Former NASA Engineers Create Ingenious Way To Save Homes From Wildfires Using Noise (nypost.com) 16

"Scientists have created a miraculous new way to stop fires from spreading through neighborhoods using nothing but sound," reports the New York Post: Former NASA engineers with California-based Sonic Fire Tech found that using sound waves can snuff out blazes and potentially be used to stop another Pacific Palisades inferno... The technology works by targeting oxygen molecules using low-frequency sound waves that vibrate them, stopping the fire from growing. "Sound waves vibrate the oxygen faster than the fuel can use it, and break the chemical reaction of the flame," Remington Hotchkis, Chief Commercialization Officer at Sonic Fire Tech told The Post.
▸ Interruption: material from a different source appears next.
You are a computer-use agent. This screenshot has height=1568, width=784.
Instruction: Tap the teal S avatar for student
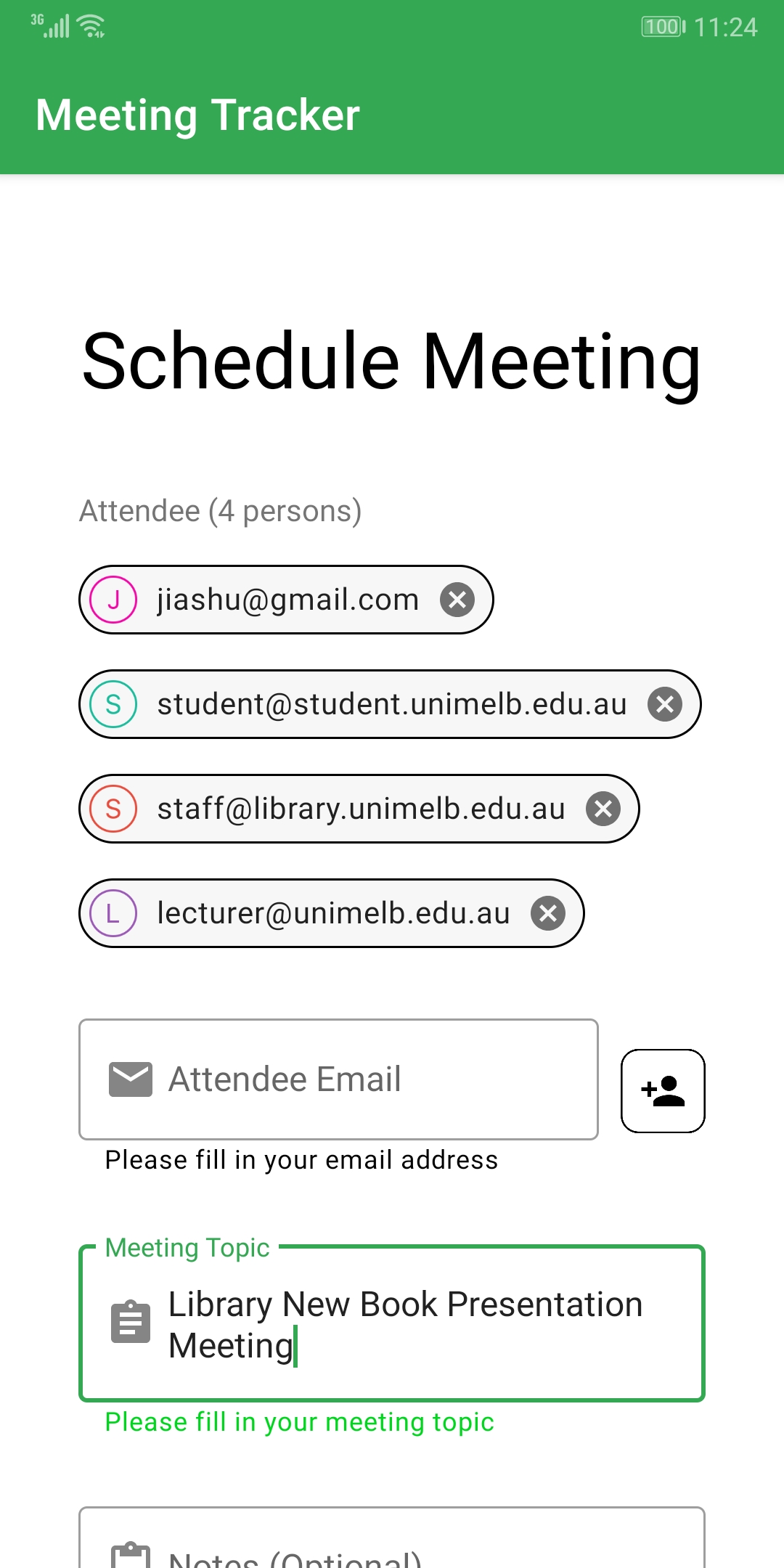[113, 704]
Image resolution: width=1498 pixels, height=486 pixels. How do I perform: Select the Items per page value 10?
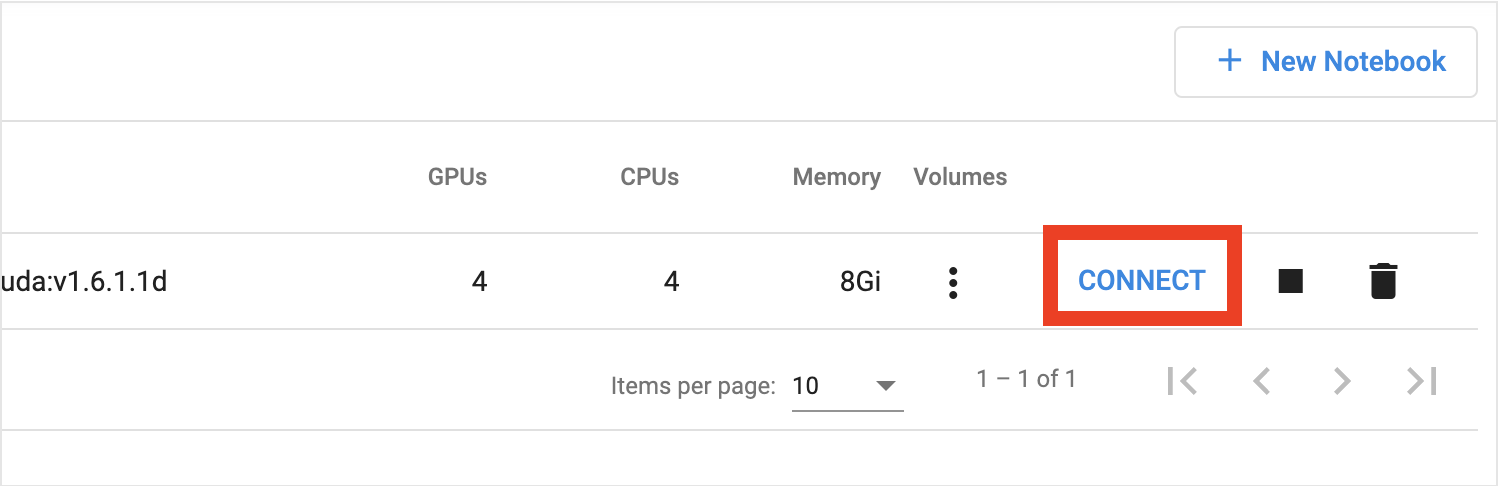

The San Bernardino County Fire Department recently tested out the equipment using a backpack version and the results were incredible. Video shows firefighters fighting small blazes on a shrub and a stove top fire with the technology putting it out... In the home application, the system would be alerted/activated if there was a fire, sending the sound waves through a home duct system, essentially snuffing out the blaze. The sound waves can reach as far as 30ft from a home, the report noted. The sound is also harmless to pets and humans.

The article includes this quote that an executive at the company gave local news station KMPH. "Our former NASA engineers are rocket scientists, and they say it seems like magic, but it's just physics."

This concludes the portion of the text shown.